Now the party of Abraham Lincoln and Frederick Douglass - and at one time the party of Daddy King and Jackie Robinson - will have an opportunity to do just that at Morgan State University on Sept. 27. This event should be a showcase of progressive Republican ideas that will appeal to people of color as well as to all Americans who care about a just and fair society.

It isn't good for our nation that one party (the Democrats) all too often take the black vote for granted and the GOP has been afraid to even compete. This debate at Morgan State is a tremendous opportunity for GOP candidates to present a positive platform of strong economic growth, full employment for all, educational excellence, social and civil justice and with access to capital for those who all too often have been denied the benefits of our democratic capitalistic system - a real ownership and stakeholder society where all who want to work hard can get a college education, own their homes, own their own jobs and look forward someday to owning their own businesses.

If the Republican Party is really to get into this political battle for every vote, its candidates need to commit themselves to making America truly a land of equal opportunity, a nation of racial and ethnic reconciliation with everyone having access to upward mobility and wealth creation for themselves and their families.

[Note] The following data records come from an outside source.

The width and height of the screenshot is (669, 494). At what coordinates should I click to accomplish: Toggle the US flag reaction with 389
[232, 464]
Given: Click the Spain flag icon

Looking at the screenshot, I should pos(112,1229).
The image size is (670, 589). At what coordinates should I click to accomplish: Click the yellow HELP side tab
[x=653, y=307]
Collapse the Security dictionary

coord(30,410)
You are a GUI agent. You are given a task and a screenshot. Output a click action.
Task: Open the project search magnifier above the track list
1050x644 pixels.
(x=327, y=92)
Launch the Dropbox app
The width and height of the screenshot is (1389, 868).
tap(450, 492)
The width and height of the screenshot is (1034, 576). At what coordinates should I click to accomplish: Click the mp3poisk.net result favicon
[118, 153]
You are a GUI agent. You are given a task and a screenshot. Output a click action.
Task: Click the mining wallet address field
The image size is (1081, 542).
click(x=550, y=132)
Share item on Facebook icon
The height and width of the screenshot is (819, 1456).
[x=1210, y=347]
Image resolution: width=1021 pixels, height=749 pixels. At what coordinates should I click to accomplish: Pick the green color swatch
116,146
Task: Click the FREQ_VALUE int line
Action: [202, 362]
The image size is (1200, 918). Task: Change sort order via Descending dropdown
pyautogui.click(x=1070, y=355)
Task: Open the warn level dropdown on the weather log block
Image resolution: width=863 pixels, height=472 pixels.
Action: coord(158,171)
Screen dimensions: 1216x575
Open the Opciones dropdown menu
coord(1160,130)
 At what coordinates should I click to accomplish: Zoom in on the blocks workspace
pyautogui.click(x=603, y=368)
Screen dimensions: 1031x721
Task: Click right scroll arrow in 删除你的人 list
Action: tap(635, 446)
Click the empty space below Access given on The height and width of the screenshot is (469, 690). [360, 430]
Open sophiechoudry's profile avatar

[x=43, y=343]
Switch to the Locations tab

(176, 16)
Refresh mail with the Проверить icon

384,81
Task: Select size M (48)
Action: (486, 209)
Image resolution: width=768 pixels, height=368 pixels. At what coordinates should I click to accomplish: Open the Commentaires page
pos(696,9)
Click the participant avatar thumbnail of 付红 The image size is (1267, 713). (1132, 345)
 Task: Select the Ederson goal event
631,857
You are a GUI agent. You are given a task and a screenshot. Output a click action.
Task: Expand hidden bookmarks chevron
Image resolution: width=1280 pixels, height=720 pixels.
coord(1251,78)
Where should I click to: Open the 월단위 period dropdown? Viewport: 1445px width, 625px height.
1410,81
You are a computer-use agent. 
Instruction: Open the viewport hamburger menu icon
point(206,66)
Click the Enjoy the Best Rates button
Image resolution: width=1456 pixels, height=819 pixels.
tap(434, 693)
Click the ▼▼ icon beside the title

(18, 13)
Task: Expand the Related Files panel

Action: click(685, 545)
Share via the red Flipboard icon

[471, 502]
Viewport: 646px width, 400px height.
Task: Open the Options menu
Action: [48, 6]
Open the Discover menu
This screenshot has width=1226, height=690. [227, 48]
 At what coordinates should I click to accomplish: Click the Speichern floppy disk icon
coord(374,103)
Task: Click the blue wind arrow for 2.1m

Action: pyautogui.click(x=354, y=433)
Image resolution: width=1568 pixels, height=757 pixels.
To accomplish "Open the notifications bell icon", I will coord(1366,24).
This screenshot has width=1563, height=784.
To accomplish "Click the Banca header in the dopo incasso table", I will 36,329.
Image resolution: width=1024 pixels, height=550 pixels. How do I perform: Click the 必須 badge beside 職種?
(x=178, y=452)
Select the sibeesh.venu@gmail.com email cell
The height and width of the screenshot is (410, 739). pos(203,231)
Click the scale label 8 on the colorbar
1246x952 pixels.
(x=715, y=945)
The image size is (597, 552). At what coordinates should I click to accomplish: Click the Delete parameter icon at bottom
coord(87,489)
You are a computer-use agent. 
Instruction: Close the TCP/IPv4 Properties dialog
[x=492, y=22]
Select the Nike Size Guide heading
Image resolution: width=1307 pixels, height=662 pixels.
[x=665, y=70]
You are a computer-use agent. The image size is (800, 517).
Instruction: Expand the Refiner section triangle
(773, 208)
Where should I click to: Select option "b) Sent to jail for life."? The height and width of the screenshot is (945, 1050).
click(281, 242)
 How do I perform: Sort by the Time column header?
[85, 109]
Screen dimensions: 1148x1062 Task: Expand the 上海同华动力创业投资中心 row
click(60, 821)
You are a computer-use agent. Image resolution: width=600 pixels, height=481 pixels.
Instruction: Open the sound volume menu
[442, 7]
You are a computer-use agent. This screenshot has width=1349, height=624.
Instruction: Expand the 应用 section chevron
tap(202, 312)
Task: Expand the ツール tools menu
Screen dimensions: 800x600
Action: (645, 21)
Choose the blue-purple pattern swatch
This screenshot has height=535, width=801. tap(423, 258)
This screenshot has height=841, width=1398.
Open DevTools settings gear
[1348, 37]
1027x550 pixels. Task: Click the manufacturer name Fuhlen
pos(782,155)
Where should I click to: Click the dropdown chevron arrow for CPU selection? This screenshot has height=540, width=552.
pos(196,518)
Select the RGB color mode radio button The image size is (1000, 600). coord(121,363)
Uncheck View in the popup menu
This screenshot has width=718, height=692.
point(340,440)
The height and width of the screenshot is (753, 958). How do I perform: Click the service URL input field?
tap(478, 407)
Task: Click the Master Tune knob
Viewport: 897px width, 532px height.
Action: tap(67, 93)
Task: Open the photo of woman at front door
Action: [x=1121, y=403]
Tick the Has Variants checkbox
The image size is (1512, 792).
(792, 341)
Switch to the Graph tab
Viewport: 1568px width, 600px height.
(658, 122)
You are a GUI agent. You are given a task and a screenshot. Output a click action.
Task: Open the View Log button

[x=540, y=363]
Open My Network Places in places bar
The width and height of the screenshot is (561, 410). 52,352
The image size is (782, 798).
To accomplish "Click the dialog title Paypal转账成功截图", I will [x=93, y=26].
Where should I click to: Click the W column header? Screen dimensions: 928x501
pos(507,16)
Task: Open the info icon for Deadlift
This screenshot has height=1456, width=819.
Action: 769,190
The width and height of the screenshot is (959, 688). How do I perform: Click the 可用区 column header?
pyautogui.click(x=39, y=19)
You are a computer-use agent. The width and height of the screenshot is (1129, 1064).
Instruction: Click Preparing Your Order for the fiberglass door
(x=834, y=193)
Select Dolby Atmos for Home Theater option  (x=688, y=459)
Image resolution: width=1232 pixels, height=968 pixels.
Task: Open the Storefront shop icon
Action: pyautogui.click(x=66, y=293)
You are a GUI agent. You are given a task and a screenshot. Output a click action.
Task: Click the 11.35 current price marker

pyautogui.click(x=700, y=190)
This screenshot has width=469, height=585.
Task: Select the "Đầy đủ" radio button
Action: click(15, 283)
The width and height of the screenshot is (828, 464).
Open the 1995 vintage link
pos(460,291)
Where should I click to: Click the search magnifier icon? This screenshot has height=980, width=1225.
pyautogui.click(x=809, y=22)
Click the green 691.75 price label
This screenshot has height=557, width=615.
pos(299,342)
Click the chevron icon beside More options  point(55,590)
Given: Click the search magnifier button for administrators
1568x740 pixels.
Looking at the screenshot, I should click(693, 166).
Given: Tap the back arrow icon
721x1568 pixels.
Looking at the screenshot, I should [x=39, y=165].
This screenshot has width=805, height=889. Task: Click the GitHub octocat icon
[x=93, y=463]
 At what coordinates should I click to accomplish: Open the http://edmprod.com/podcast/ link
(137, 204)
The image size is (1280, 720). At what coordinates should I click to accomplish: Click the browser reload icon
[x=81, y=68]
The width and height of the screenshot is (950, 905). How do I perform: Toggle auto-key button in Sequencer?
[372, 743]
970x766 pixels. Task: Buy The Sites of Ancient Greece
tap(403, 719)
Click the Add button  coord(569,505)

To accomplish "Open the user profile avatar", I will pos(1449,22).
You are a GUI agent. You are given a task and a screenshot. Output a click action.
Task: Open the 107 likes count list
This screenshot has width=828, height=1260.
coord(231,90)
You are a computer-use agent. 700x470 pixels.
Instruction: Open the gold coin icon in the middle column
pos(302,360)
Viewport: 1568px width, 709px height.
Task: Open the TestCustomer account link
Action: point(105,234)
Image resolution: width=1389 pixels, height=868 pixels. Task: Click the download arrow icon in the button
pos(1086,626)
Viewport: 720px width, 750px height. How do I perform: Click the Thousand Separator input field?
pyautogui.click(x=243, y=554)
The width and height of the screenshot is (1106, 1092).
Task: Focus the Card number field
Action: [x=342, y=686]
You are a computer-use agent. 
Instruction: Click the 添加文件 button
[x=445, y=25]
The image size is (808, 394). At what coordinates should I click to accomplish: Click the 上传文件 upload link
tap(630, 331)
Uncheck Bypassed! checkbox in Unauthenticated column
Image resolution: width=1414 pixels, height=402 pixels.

This would shake our body politic to its very core. Just think of a Republican Party standing tall and proud before people of color to pledge an agenda of turbo-charged enterprise zones (aka empowerment zones), educational choice, a fair and flat tax code with payroll taxes totally deductible, access to capital and ownership opportunities for low-income families while pledging to make sure everyone has the right to vote and assuring that every vote will count. This type of pledge can make the Republican Party competitive with the socialistic ideas and paternalistic policies of the leading Democratic candidates.

To the members of the GOP who say we can't compete with the class warfare rhetoric and the redistribute-the-wealth policies of the left, I say hogwash! After spending 13 years of my professional career in football and 30 years in a political career interfacing with and working alongside people of color, I'm firmly convinced that by far the vast majority of people are not interested in soaking the rich. Instead, they want to get rich - not just in terms of creature comforts but with opportunities for people to prosper educationally and socially, with upward mobility for themselves and their children.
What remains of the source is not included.